● **Work to complete**:
Across the whole listing, copy out every line that includes the string "height".

● **Records provided**:
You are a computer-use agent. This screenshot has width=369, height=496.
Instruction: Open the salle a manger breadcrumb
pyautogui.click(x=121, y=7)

---

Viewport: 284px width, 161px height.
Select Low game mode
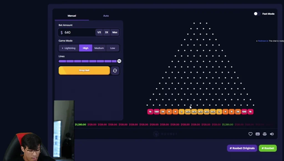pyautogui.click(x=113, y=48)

==

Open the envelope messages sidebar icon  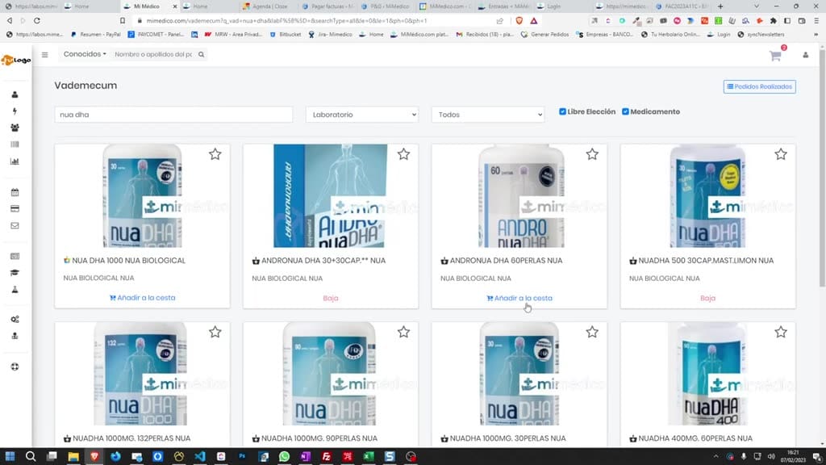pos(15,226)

● **Result for this exercise**:
You are a computer-use agent. This screenshot has width=369, height=496.
Viewport: 284px width, 161px height.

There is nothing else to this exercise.